▶ Exercise description
Retype the records word for word, starting at the top and stopping after the line that contains "click(172, 407)".

---+---

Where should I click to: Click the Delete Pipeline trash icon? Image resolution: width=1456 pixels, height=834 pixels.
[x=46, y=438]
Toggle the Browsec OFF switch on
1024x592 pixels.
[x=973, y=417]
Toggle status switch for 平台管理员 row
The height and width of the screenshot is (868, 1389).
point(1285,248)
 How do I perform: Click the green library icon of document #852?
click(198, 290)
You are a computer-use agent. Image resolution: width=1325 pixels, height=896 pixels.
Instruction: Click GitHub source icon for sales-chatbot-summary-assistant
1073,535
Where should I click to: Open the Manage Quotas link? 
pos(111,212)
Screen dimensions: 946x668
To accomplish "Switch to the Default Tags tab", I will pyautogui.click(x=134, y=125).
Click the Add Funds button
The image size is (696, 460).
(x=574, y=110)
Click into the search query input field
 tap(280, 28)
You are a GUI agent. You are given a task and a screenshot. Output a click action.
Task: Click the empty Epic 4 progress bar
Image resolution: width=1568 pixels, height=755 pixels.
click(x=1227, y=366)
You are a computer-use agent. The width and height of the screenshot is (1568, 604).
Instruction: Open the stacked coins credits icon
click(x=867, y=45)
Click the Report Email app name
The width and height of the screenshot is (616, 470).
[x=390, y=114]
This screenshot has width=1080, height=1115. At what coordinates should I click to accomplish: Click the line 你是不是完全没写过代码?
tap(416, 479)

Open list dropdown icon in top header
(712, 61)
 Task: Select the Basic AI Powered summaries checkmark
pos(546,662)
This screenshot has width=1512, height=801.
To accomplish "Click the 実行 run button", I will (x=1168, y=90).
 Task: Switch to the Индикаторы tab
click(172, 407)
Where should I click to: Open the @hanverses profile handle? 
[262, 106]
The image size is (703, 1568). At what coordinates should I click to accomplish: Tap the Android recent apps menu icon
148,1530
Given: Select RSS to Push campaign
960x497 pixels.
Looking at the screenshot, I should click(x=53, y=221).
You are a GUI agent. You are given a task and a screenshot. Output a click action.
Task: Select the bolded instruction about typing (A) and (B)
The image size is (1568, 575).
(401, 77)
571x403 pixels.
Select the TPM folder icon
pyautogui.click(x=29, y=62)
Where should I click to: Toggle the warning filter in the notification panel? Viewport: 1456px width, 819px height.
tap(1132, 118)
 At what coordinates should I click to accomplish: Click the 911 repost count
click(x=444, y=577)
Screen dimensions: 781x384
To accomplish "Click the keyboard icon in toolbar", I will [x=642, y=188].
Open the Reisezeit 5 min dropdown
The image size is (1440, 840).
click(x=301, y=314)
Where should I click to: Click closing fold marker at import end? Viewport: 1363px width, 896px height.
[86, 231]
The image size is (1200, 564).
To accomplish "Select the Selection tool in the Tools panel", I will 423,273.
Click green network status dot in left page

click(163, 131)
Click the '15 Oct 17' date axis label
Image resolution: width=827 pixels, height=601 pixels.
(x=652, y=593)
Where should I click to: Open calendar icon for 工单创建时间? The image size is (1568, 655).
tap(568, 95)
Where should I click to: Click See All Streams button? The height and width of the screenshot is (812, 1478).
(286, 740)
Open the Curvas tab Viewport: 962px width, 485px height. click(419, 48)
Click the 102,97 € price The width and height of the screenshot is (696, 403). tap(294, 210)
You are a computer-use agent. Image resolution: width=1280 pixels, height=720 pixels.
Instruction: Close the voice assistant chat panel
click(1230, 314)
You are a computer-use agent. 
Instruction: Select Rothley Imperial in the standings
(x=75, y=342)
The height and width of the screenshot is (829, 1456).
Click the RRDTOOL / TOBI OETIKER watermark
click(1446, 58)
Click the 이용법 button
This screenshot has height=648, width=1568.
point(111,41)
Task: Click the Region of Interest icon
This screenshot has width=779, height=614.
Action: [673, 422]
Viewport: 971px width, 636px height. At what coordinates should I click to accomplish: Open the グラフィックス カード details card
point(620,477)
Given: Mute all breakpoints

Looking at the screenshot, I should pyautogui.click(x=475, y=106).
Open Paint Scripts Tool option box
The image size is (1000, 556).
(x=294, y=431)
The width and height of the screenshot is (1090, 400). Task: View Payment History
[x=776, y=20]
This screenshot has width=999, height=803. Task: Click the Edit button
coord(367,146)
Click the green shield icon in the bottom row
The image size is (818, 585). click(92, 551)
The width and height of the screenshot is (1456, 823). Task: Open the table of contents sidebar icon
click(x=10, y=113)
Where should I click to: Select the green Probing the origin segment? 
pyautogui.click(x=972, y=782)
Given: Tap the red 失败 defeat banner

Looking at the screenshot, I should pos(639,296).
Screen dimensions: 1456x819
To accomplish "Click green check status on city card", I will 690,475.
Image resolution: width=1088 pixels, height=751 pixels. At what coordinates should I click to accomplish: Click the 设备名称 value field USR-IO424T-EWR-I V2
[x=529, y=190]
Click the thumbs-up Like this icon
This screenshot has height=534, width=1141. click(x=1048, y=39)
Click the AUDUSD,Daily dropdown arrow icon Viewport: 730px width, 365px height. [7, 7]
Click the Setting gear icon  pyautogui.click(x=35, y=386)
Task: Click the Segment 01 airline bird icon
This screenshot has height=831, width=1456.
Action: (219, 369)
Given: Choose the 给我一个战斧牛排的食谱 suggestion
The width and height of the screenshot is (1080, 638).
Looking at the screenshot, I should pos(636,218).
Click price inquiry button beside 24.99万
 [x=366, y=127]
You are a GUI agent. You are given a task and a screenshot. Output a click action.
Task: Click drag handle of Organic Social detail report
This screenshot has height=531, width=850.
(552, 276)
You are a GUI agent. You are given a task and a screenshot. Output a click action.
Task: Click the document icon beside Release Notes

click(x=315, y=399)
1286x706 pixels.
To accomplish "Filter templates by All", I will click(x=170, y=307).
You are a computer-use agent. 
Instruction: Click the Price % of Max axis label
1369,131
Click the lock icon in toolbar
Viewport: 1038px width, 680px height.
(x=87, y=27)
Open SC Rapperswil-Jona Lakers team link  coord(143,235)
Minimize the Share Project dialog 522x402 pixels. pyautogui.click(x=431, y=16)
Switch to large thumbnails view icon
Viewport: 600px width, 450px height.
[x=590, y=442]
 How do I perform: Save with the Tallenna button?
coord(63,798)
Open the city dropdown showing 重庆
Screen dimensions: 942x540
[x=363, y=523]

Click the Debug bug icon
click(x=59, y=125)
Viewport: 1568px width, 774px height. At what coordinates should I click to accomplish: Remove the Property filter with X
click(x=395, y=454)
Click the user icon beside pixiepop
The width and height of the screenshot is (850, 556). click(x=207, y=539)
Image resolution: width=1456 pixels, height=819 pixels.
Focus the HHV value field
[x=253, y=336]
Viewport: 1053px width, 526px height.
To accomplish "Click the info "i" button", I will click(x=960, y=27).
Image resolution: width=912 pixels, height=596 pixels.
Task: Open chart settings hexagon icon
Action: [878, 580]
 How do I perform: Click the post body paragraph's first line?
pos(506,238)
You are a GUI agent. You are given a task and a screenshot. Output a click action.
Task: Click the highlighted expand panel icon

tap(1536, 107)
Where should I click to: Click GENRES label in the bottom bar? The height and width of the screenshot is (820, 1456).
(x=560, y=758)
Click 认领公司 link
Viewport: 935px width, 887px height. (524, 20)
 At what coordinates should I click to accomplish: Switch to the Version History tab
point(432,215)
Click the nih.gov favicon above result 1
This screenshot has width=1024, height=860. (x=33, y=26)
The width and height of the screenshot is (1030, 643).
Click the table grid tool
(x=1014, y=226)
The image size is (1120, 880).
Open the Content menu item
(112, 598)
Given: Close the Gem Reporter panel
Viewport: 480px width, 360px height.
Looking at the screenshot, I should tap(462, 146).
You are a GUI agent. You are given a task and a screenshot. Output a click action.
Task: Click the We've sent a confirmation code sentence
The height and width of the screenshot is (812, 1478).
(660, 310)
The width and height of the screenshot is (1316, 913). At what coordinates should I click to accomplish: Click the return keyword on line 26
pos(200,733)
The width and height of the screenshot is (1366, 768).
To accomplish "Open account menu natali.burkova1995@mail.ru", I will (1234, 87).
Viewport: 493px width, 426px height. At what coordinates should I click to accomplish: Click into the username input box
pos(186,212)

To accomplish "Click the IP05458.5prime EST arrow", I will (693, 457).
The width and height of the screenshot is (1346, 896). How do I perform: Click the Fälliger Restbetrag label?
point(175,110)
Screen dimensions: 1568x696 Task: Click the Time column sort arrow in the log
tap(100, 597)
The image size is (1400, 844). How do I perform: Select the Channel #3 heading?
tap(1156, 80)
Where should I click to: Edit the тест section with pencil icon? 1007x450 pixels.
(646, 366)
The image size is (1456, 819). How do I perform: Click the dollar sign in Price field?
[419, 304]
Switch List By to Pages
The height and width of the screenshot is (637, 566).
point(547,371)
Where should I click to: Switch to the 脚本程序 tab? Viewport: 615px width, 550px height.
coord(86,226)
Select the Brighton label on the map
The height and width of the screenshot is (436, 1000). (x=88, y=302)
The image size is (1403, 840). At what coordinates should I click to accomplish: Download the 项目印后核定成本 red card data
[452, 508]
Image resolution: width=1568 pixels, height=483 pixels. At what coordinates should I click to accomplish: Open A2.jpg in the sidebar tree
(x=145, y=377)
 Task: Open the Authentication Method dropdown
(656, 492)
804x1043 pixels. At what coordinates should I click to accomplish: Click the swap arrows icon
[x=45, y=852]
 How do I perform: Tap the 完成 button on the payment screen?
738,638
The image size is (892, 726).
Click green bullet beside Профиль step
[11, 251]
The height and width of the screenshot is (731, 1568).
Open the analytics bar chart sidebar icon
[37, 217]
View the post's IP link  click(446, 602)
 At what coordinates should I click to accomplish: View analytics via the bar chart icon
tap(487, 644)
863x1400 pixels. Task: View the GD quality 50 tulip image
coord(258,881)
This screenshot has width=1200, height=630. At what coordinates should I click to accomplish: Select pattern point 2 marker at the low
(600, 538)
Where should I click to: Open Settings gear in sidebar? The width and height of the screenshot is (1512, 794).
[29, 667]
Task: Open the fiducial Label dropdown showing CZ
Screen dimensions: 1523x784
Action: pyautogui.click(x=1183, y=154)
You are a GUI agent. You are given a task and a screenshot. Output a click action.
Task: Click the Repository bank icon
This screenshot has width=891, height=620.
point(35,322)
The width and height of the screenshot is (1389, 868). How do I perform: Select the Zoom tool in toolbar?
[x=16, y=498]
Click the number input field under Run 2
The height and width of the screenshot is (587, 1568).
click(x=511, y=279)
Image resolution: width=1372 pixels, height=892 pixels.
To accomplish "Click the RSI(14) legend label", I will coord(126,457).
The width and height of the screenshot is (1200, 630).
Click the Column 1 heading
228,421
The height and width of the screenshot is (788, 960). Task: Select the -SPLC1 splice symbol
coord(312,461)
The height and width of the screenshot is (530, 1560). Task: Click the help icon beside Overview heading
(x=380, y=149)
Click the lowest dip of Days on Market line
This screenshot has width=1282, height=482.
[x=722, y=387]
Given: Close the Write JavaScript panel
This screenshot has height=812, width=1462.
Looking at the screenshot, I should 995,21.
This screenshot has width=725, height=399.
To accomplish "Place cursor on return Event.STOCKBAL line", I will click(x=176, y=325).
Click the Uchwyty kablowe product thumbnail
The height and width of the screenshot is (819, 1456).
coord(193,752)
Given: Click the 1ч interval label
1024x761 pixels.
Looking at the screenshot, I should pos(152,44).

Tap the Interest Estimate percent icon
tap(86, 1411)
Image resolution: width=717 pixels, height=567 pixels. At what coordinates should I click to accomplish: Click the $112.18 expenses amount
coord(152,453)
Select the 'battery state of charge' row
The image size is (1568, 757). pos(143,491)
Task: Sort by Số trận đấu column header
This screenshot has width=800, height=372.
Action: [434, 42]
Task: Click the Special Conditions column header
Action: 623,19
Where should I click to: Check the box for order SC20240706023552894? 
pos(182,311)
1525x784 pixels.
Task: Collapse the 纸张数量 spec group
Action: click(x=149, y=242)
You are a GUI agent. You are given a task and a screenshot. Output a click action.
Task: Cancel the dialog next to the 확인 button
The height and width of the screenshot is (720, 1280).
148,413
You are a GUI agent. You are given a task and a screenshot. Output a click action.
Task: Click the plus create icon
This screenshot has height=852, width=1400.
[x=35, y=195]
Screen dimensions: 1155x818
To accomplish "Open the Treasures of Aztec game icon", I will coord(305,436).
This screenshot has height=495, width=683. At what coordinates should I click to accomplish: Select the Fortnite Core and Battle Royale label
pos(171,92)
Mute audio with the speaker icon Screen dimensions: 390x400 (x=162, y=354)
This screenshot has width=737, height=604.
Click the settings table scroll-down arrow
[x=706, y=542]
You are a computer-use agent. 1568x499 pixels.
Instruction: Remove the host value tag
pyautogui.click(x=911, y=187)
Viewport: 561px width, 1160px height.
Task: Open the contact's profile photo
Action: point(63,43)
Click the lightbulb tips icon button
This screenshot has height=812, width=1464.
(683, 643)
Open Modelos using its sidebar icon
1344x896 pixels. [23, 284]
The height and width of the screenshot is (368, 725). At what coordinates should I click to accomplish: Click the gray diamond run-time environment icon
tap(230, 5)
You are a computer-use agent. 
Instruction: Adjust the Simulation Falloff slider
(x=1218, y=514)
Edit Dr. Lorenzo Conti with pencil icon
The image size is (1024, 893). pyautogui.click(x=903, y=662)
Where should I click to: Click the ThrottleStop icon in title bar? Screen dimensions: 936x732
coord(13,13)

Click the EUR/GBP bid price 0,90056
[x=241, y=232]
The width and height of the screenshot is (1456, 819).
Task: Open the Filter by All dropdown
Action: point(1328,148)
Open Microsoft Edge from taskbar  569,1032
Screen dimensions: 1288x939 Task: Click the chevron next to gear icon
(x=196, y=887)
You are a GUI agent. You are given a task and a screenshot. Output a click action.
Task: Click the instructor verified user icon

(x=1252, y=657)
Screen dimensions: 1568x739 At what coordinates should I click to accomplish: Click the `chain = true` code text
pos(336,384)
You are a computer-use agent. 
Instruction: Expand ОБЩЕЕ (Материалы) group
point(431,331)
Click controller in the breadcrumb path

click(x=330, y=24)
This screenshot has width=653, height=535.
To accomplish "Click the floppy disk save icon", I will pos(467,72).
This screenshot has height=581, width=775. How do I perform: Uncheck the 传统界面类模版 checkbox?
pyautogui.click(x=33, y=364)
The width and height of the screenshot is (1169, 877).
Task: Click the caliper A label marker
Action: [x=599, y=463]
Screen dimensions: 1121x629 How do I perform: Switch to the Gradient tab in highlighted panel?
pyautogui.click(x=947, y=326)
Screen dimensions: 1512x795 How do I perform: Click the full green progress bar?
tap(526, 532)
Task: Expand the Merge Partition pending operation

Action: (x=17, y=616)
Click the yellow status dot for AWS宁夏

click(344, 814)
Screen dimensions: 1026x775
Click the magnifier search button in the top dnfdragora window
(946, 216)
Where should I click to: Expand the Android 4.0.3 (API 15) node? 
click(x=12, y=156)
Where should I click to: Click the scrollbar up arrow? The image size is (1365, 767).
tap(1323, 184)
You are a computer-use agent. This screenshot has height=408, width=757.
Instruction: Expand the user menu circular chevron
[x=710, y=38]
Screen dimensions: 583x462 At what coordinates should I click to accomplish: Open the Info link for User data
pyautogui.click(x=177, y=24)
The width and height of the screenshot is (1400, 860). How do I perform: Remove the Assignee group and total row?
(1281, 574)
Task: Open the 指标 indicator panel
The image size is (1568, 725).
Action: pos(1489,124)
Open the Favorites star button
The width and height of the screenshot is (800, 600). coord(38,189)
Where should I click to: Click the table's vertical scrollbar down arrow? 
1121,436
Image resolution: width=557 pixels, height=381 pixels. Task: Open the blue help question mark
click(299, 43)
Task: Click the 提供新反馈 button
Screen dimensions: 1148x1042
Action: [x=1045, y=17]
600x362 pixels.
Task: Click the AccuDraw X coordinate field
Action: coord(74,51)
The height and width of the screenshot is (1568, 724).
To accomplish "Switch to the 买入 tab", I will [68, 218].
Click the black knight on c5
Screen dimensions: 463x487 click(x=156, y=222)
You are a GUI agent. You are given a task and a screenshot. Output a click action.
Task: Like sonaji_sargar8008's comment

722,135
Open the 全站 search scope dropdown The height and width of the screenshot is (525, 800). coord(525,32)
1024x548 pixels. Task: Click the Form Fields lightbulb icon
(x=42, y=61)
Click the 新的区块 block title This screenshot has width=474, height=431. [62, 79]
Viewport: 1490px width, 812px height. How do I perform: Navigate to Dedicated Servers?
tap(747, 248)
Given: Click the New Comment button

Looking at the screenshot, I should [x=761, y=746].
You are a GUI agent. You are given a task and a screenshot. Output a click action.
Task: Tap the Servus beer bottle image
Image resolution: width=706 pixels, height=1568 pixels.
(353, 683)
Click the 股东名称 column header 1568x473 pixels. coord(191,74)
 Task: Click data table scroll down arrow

---+---

▶ Result of this task
Where should I click to: Click the Delete Pipeline trash icon? Image resolution: width=1456 pixels, height=834 pixels.
[x=46, y=438]
Toggle the Browsec OFF switch on
1024x592 pixels.
[x=973, y=417]
Toggle status switch for 平台管理员 row
The height and width of the screenshot is (868, 1389).
point(1285,248)
 How do I perform: Click the green library icon of document #852?
click(198, 290)
You are a computer-use agent. Image resolution: width=1325 pixels, height=896 pixels.
Instruction: Click GitHub source icon for sales-chatbot-summary-assistant
1073,535
Where should I click to: Open the Manage Quotas link? 
pos(111,212)
Screen dimensions: 946x668
To accomplish "Switch to the Default Tags tab", I will pyautogui.click(x=134, y=125).
Click the Add Funds button
The image size is (696, 460).
(x=574, y=110)
Click into the search query input field
 tap(280, 28)
You are a GUI agent. You are given a task and a screenshot. Output a click action.
Task: Click the empty Epic 4 progress bar
Image resolution: width=1568 pixels, height=755 pixels.
click(x=1227, y=366)
You are a computer-use agent. The width and height of the screenshot is (1568, 604).
Instruction: Open the stacked coins credits icon
click(x=867, y=45)
Click the Report Email app name
The width and height of the screenshot is (616, 470).
[x=390, y=114]
This screenshot has width=1080, height=1115. At what coordinates should I click to accomplish: Click the line 你是不是完全没写过代码?
tap(416, 479)

Open list dropdown icon in top header
(712, 61)
 Task: Select the Basic AI Powered summaries checkmark
pos(546,662)
This screenshot has width=1512, height=801.
To accomplish "Click the 実行 run button", I will (x=1168, y=90).
 Task: Switch to the Индикаторы tab
click(172, 407)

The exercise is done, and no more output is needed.